La découverte d’une phase de la matière, longtemps restée hypothétique et insaisissable dans les limites de la théorie, a été concrétisée grâce à des recherches récentes. Cette phase, connue sous le nom de verre de Bragg, représente un état matériel où les atomes s’alignent dans un ordre presque parfait. Cette découverte, menée par Krishnanand Mallayya de l’université Cornell et rapportée dans Nature Physics, met en lumière une méthode innovante pour examiner les structures atomiques des matériaux peu communs.

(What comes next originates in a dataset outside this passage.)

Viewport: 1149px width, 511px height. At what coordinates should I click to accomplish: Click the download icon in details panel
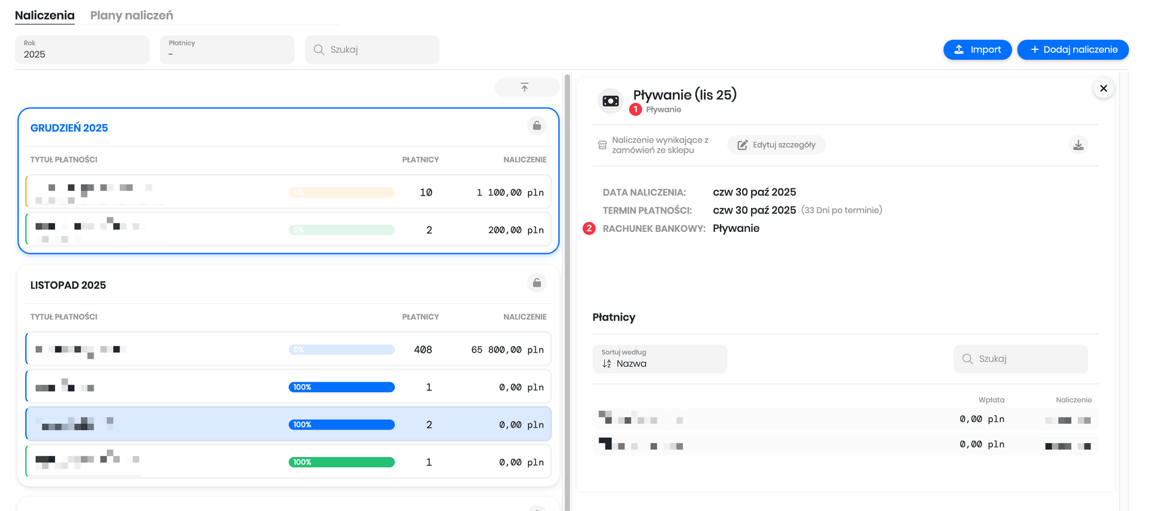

La quête du verre de Bragg
La matière, dans son essence, peut exister sous diverses formes, reflétant l’arrangement de ses composants atomiques et moléculaires. Traditionnellement, ces formes sont classées en deux catégories principales : ordonnées et désordonnées. Les solides cristallins, avec leurs motifs géométriques tridimensionnels précis, incarnent la perfection de l’ordre, tandis que les liquides et certains solides amorphes, comme le verre, illustrent le désordre atomique. Entre ces deux extrêmes, les scientifiques ont théorisé l’existence d’une phase hybride, le verre de Bragg, un territoire jusqu’alors inexploré et mystérieux.
Le verre de Bragg, avec son arrangement quasi cristallin des atomes, défie les catégorisations traditionnelles, suggérant un ordre sous-jacent dans ce qui semble être un chaos. La recherche dirigée par Mallayya visait à dévoiler cette phase énigmatique en se concentrant sur les ondes de densité de charge (CDW), une caractéristique des matériaux bidimensionnels qui modifie périodiquement la densité des électrons. La distribution des électrons s’apparente à une « vague ».
Le CDW se comporte différemment dans chacune des trois phases. Le CDW est en corrélation avec la structure du matériau et se poursuit indéfiniment pour une phase ordonnée à longue portée. Dans le cas d’un état désordonné, il s’arrête à une distance finie. Dans le cas du verre de Bragg, la corrélation s’interrompt, mais elle le fait plus progressivement et sur une plus longue distance que dans l’état désordonné, et elle ne semble disparaître qu’à des distances infinies.
Méthodologie innovante et résultats
Selon le physicien Eun-Ah Kim de l’université Cornell, « la difficulté consiste à identifier ces différences à partir de données expérimentales qui représentent également des problèmes réels tels que le bruit et la résolution restreinte de la configuration expérimentale ». L’identification du verre de Bragg n’était pas une mince affaire. Les experts du SLAC et de Stanford avaient examiné en détail l’alliage de palladium, d’erbium et de tellure (PdxErTe3) des années auparavant et avaient conclu qu’il répondrait à leurs besoins.
L’étude de la structure atomique de cet alliage à l’aide de rayons X au laboratoire national d’Argonne a été cruciale pour mesurer la manière dont la lumière se diffracte à travers le matériau, une étape déterminante pour révéler l’existence du verre de Bragg. L’analyse des vastes données de diffraction des rayons X a été rendue possible grâce à un outil d’analyse de données innovant basé sur l’apprentissage automatique, le X-ray Temperature Clustering (X-TEC).
Cette méthode a permis d’examiner des milliers de pics de CDW, une prouesse jamais réalisée auparavant. Mallayya et ses collègues affirment avoir finalement identifié la phase de verre de Bragg et confirmé expérimentalement. Il s’agit là d’une avancée notable dans notre compréhension de cette étape énigmatique.
Implications et perspectives de la recherche
La confirmation de l’existence du verre de Bragg ouvre un nouveau chapitre dans l’étude de la physique des matériaux. Cette découverte bouleverse notre compréhension des états de la matière, en introduisant une phase qui transcende les limites traditionnelles entre l’ordre et le désordre. Elle met en lumière la complexité et la diversité des arrangements atomiques.
Leurs méthodes devraient être utiles pour les études futures, en plus de valider les modèles actuels ; l’outil X-TEC a été en mesure d’extraire des caractéristiques des données rapidement et avec précision, ce qui laisse présager de nombreuses nouvelles découvertes.
L’utilisation de l’apprentissage automatique et des connaissances en science des données dans cette recherche permet de répondre à des questions difficiles et de repérer des signatures subtiles grâce à une analyse complète des données. Les techniques et les outils développés dans cette étude promettent d’être inestimables pour les futures explorations, non seulement dans la physique de la matière condensée mais aussi dans d’autres domaines scientifiques.